The Strokes: cansados con hijos
Entre las expectativas desmesuradas, un margen estilístico suscrito a garage y synth pop ochentero, más la frustración confesa de Casablancas por lidiar con más opiniones, The Strokes llega a un sexto álbum enmohecido y crepuscular.
UNO. La curva de los 40 nunca es fácil para los artistas con un par de décadas en el ruedo. Suele coincidir con un periodo de desgaste, pocas ideas y una baja en la productividad. El caso de The Strokes resulta más duro porque en los neoyorquinos existe conciencia del impacto en retroceso de su obra desde Is this it (2001), memorable debut al que se le endosó una misión imposible, salvar al rock tras la letanía del nü metal tal como el grunge liberó al mundo del metal escarmenado.
DOS. Sin ser miembros del punk, The Strokes reaccionó idéntico a los Ramones y los Pistols en los 70, reivindicadores del ADN del rock & roll antes de los ornamentos y las pretensiones, sonidos ásperos y salvajes en claves rebeldes. Se inspiraban en el espíritu de la Nueva York vestida de crimen, amor con tarifa, venas agujereadas y narices sangrantes, justo cuando la Gran Manzana se limpiaba con Giuliani. La suciedad aún tenía encanto y estuvieron ahí en el momento preciso para recordarlo.
TRES. The Strokes fue una dictadura devenida en democracia donde se extraña la mano dura. Mientras más cede el poder de Julian Casablancas repartiendo créditos con el resto, la calidad del material afloja sometidos además a ese escrutinio de fans y prensa que pretende revivir la sensación del debut como yonqui nostálgico del viaje inaugural. Entre las expectativas desmesuradas, un margen estilístico suscrito a garage y synth pop ochentero, más la frustración confesa de Casablancas por lidiar con más opiniones, The Strokes llega a un sexto álbum enmohecido y crepuscular.
CUATRO. “Ansiedad…” cantaba Albert Hammond, quien reveló en 2017 que la banda de su hijo estaba trabajando con Rick Rubin. El productor que entre otras gracias rescata carreras a la deriva -Johnny Cash-, no logra dar cohesión a un álbum zigzagueante. A ratos surgen retazos de fulgor -como Bad decisions, especie de reversión de Dancing with myself de Billy Idol-, pero en general prima un ambiente desorientado, con canciones bosquejadas bajo cierto potencial, luego erráticas e insulsas. Como ejemplo, el triste destino de Eternal summer, candidata a lo peor que ha publicado el grupo.
CINCO. Rubin, que suele obtener crudeza de los artistas, luce por su ausencia.
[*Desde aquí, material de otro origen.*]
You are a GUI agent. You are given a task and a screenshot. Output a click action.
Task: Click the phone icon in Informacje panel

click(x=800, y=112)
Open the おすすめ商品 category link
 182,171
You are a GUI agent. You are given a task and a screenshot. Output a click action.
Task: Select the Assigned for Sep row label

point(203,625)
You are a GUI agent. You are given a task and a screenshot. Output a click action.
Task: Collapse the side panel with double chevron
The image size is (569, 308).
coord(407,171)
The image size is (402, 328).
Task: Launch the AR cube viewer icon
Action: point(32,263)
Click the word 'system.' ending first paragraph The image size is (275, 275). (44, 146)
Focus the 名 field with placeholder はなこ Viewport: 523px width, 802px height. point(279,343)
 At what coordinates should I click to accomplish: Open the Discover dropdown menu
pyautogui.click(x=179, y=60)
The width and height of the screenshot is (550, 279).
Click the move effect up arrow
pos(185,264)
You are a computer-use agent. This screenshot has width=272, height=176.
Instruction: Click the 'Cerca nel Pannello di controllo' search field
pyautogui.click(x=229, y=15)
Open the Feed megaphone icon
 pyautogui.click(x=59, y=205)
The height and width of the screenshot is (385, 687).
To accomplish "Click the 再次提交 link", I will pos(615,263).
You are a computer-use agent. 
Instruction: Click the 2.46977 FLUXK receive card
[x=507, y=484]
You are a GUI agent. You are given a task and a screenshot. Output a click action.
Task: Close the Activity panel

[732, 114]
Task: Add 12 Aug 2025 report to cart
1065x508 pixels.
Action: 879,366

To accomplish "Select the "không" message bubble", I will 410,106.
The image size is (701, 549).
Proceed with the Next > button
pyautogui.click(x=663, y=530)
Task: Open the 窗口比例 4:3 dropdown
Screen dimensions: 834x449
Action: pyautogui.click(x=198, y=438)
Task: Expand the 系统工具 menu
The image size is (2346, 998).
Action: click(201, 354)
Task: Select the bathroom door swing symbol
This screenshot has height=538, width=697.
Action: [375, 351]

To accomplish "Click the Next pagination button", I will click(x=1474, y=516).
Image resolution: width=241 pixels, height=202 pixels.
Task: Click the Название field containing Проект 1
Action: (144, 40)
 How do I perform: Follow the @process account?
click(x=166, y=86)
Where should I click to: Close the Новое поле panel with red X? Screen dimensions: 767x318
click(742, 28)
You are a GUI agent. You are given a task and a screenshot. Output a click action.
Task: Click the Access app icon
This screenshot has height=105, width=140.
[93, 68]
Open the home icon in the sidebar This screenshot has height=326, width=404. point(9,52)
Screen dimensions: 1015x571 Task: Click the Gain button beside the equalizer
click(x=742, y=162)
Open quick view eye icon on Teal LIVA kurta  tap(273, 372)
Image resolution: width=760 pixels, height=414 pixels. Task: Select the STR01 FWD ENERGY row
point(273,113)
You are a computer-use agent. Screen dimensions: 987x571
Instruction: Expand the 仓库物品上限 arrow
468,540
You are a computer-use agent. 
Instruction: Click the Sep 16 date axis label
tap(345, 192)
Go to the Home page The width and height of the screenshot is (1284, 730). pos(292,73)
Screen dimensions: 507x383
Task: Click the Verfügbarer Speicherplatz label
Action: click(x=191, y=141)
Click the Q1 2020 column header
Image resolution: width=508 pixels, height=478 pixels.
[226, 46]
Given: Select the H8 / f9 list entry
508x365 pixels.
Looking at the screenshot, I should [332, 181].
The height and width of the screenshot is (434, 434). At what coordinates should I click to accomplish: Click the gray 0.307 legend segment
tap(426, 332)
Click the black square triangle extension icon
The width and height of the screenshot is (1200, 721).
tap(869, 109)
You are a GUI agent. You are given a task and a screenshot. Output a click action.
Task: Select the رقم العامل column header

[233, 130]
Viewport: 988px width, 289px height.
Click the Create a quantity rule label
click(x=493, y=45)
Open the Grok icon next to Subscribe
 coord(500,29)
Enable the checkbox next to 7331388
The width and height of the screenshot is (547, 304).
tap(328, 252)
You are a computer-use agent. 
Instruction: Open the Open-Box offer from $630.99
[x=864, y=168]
Las guitarras de Nick Valensi y Albert Hammond Jr. asoman amortiguadas. Sus juegos y fraseos mantienen ingenio pero carecen de garra. El desenfado se ha ido en una banda con historial de excesos, glamour y supermodelos que ahora son esposas y madres de sus hijos. Estabilizados en cierta normalidad para rockstars que se comieron al mundo, la domesticación no siempre sienta bien.